ISDS is a form of arbitration designed to resolve international conflicts without becoming a state-to-state conflict, protect citizens abroad and signal to potential investors that the rule of law will be respected. The United States is currently party to 50 agreements that contain ISDS provisions, including six of the TPP signatory nations. This sounds like a reasonable thing; it protects foreign investors from the corrupt laws of rogue states, is typically used as a last resort, and the U.S. has never lost a case. Here’s the problem: ISDS has been increasingly used by foreign corporations to dodge domestic courts and it may even be unconstitutional.
Here’s how it works: a foreign investor takes issue with a United States law, whether it be local, state or federal, claiming it violates their minimum protections under the trade agreement. The case is brought before a tribunal consisting of three attorneys; one picked by the investor, one by the U.S., and one is chosen by the first two attorneys. These attorneys are not appointed by any federal court, do not have to be U.S. citizens and often serve as arbitrators while also representing investors in other cases. Their decisions are final and not subject to judicial review, with the only solution being money damages based on expected future income ‘lost’ due to the regulation. The federal government is the sole defendant, even when the cases are levied against state or local laws, raising the issue of federalism. Alan Morrison, a respected law professor who has presented more than 20 cases to the Supreme Court, penned a letter to Congress, writing that the ISDS protections in the TPP “improperly removes a core judicial function from the federal courts and therefore violates Article III of the Constitution.” Morrison argues that ISDS outsources the resolution of challenges to U.S. law to private arbitrators, completely bypassing the judiciary. To further illustrate how this could be disastrous under TPP, Morrison provides this example: a foreign firm could challenge California’s water-restriction laws due to the drought, claiming it violates their minimum protections under the TPP. Now, these tribunals do not have the power to directly change domestic laws, but even through the threat of litigation can influence governments to proactively remove regulations, as Germany and Canada have done.
Lack of Transparency
Though these areas are rife with potential weapons for abuse, the most outrageous of the issues with the TPP is the complete and utter lack of transparency. No full text has been issued to the public; our only knowledge of this pact comes from leaked texts. Even members of Congress (after just recently getting access) have to go read the deal one chapter at a time in the basement of the Capitol Visitor Center, being watched over as they read and being allowed to take no notes with them. On the contrary, over 500 ‘industry advisors’ [lobbyists] from the MPAA and RIAA have been granted online access to the deal they helped write.
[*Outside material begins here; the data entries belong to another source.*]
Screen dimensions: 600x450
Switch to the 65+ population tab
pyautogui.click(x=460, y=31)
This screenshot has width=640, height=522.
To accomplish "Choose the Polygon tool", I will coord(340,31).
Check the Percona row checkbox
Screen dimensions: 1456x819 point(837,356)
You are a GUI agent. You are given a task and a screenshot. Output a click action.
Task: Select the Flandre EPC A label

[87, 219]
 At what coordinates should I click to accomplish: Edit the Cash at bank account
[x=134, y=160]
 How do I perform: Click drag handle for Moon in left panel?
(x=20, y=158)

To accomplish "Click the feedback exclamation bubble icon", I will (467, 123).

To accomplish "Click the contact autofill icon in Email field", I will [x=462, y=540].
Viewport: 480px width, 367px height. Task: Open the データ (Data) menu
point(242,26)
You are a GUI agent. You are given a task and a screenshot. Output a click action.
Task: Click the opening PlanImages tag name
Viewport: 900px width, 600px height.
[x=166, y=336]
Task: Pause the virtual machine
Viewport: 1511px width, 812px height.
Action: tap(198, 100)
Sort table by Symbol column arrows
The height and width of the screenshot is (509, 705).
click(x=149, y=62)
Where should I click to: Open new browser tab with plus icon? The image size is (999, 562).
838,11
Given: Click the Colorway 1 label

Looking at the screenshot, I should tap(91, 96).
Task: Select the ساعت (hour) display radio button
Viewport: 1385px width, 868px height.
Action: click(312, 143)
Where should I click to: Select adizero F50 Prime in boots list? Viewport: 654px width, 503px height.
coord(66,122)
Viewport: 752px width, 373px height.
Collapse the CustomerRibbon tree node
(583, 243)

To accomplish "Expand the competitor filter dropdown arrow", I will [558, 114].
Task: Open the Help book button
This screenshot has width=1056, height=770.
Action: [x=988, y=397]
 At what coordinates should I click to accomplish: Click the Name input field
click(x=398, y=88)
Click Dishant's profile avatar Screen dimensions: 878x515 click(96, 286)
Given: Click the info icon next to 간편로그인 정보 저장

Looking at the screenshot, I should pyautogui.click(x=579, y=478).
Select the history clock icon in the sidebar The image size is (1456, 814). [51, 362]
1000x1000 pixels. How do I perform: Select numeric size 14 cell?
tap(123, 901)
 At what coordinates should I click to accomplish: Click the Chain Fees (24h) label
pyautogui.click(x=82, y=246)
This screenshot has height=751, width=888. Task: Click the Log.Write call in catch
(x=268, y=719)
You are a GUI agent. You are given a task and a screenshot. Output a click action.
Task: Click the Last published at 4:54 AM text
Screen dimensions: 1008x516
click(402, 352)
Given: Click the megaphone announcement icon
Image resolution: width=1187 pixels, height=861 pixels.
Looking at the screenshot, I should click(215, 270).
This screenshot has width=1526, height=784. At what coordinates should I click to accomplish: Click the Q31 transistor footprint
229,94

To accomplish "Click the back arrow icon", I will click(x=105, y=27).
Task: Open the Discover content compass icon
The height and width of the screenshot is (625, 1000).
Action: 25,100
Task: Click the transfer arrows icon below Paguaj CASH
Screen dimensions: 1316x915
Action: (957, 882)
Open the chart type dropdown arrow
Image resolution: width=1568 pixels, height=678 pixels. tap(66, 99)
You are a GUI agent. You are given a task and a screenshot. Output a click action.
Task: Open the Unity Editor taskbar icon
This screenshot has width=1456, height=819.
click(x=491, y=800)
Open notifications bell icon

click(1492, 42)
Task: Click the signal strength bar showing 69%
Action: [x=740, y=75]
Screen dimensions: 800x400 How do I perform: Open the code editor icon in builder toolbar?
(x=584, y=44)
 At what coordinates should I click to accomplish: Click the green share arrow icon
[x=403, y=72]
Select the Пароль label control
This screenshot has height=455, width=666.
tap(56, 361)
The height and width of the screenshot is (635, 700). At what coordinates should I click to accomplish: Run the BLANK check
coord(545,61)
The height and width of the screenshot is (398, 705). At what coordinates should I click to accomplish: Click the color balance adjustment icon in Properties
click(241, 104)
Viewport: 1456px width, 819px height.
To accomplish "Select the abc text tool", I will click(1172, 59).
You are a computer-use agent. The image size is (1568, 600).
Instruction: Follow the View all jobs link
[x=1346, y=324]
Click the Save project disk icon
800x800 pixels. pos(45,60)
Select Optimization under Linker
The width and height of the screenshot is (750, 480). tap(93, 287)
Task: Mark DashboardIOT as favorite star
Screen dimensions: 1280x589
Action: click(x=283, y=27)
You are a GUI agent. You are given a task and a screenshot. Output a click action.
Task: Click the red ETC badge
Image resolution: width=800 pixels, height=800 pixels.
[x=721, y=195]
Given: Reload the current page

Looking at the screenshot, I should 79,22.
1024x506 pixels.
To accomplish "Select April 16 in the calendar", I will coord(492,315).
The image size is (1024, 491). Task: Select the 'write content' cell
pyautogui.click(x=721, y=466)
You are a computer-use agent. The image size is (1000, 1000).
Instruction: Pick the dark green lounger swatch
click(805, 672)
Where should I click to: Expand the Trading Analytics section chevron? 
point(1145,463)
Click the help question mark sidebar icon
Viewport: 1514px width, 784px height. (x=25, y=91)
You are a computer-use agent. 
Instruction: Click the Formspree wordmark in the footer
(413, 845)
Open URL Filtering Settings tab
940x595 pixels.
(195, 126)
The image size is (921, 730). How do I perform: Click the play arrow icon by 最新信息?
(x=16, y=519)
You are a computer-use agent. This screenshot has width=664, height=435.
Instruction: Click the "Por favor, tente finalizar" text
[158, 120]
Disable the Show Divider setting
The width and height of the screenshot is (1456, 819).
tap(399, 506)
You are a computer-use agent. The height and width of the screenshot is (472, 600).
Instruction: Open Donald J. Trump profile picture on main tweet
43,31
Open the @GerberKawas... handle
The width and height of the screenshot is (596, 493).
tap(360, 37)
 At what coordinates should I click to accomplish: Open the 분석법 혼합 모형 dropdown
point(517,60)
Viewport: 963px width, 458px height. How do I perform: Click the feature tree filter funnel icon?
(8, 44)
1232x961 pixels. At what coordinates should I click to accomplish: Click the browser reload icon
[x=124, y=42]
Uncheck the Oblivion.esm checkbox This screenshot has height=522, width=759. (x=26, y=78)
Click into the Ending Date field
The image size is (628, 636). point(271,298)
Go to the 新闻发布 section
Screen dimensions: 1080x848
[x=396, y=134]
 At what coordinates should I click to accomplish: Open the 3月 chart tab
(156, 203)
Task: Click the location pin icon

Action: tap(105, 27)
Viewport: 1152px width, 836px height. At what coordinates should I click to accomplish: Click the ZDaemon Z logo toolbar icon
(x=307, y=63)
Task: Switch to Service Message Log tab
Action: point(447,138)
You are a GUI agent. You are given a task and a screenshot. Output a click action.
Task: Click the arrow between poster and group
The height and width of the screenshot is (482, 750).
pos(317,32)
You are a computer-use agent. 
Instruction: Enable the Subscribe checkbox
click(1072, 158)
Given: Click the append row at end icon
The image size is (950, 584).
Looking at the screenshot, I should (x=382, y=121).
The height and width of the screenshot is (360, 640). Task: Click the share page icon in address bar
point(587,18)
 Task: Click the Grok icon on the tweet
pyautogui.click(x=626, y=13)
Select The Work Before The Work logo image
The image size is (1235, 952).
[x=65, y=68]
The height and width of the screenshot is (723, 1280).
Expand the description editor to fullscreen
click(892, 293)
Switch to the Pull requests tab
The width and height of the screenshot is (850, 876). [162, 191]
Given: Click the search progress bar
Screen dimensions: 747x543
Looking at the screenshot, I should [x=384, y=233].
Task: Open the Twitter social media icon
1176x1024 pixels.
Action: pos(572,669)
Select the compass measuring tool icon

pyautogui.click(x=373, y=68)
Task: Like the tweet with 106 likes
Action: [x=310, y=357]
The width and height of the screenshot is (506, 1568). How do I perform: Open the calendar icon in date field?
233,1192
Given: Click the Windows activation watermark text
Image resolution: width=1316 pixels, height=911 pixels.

These are just a few of the points of contention the Diurna has with the Trans-Pacific Partnership, though they certainly cause serious concern on their own. With Congress set to vote on separate fast-track bills next week, this time is crucial to call your representatives and tell them what’s up. We’ve seen a trade deal favored by the President, the controlling party and corporate America beaten back by grassroots activism and old-fashioned public participation. Fight the current. You may complain about a rigged system all you want, but when the cog that dismantles it is out in the open, it’s your duty to expose it. Stand up for our democracy.